(Semi)classical analysis of sine-Gordon theory on a strip

TL;DR

This paper analyzes classical sine-Gordon theory on a strip with integrable boundary conditions, exploring static solutions, their stability, and finite volume effects, connecting classical results with quantum expectations.

Contribution

It derives classical Bethe-Yang quantization conditions and finite volume corrections, bridging classical analysis with quantum integrable field theory insights.

Findings

Derived classical Bethe-Yang quantization conditions.

Analyzed ground state stability and energy dependence on volume.

Established classical limit of Luscher type formulas.

Abstract

Classical sine-Gordon theory on a strip with integrable boundary conditions is considered analyzing the static (ground state) solutions, their existence, energy and stability under small perturbations.
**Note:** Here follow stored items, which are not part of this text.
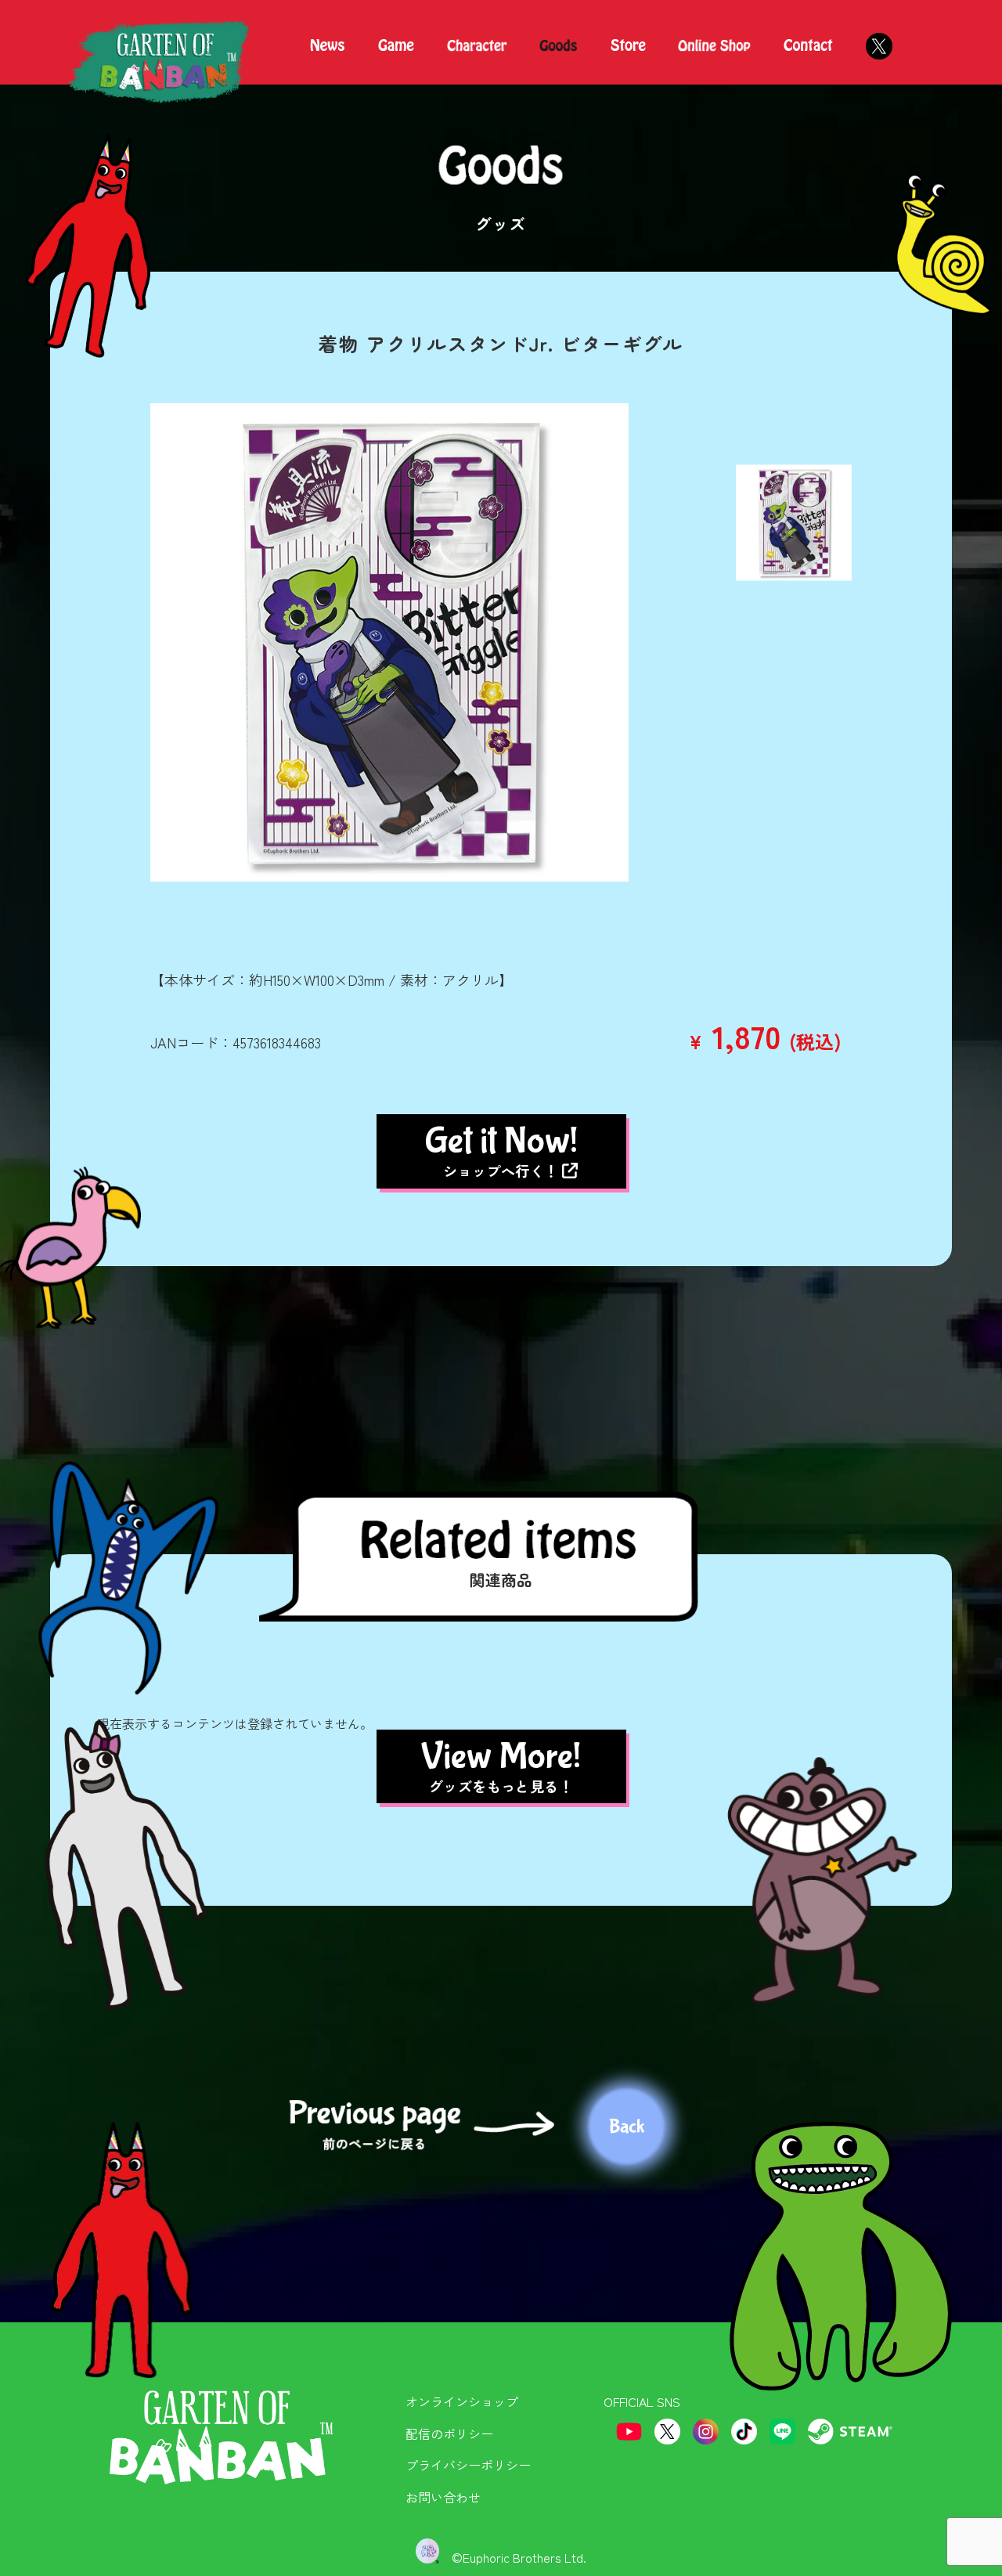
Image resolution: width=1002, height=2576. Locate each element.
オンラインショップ (461, 2401)
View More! (501, 1765)
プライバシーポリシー (468, 2464)
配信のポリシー (449, 2433)
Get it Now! (501, 1150)
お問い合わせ (443, 2497)
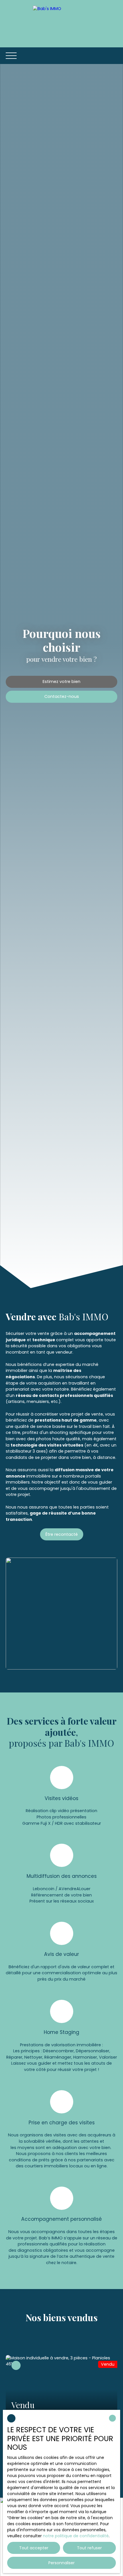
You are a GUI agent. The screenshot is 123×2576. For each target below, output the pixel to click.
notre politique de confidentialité (76, 2536)
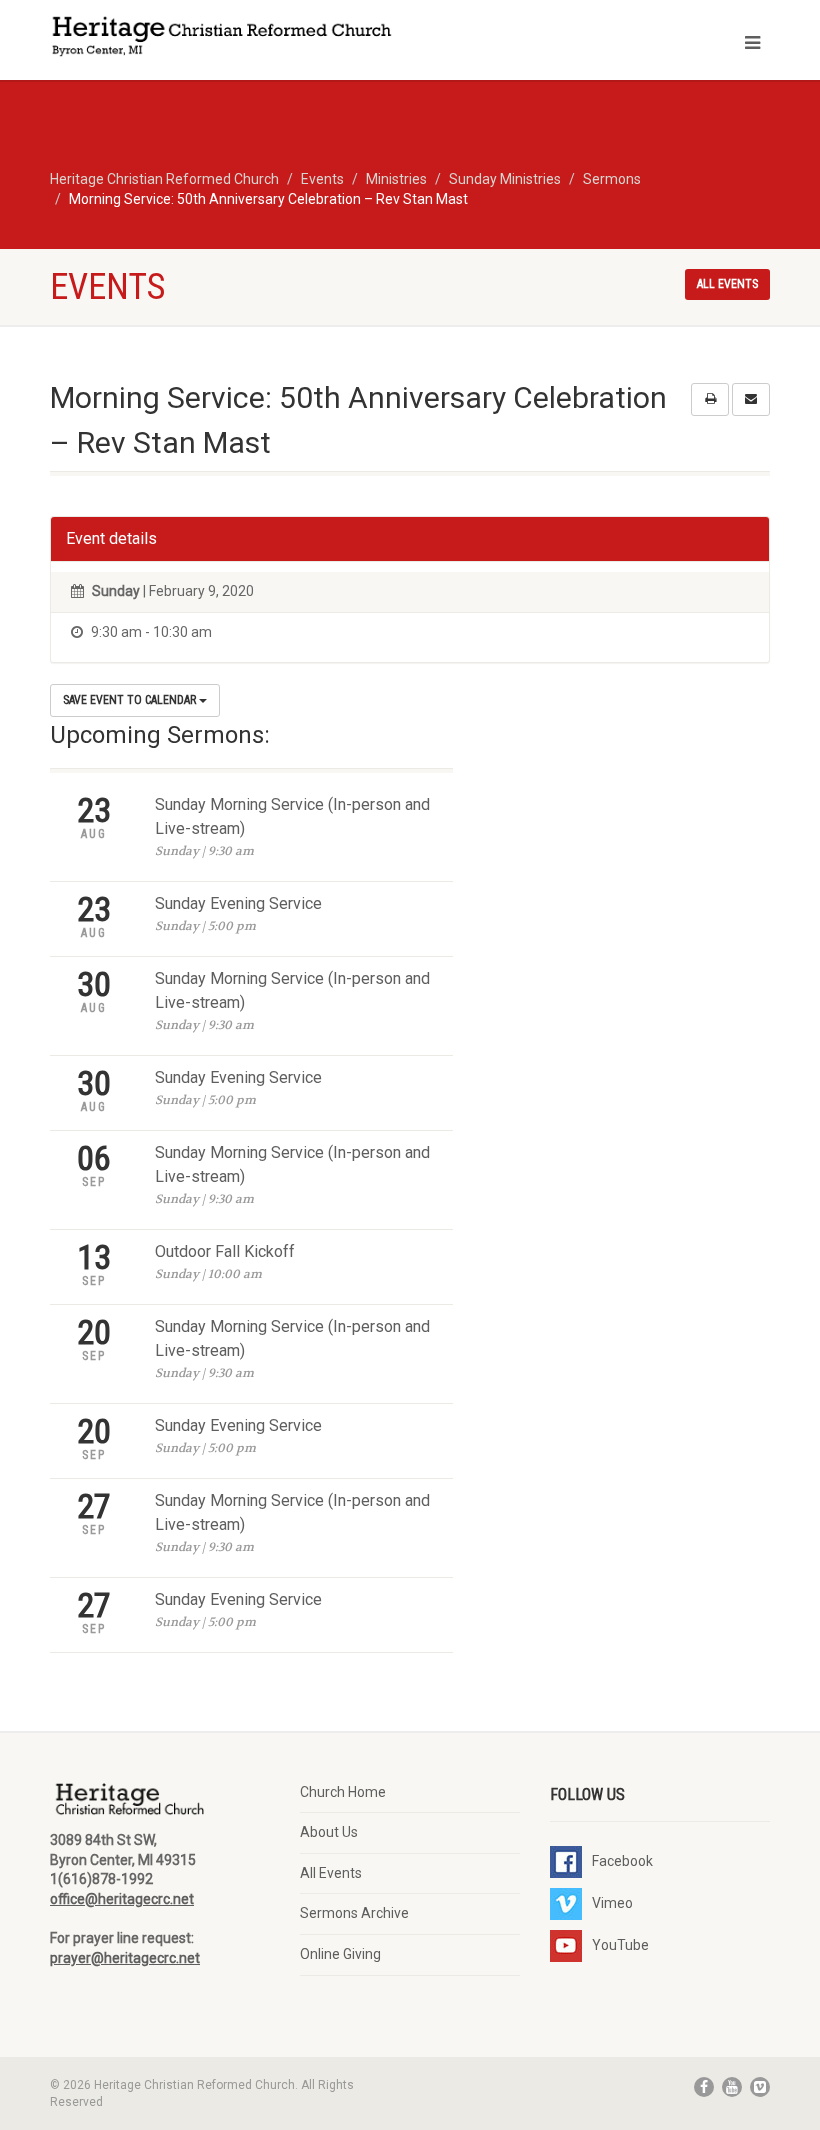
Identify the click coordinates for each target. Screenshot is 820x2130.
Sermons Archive (354, 1913)
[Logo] (222, 38)
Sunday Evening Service (238, 903)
The classical analogue of Bethe-Yang quantization conditions for the (linearized) first breather is derived, and the dynamics of the ground states is investigated as a function of the volume. The results are shown to be consistent with the expectations from the quantum theory, as treated in the perturbed conformal field theory framework using the truncated conformal space method and thermodynamic Bethe Ansatz. The asymptotic form of the finite volume corrections to the ground state energies is also derived, which must be regarded as the classical limit of some (as yet unknown) Luscher type formula.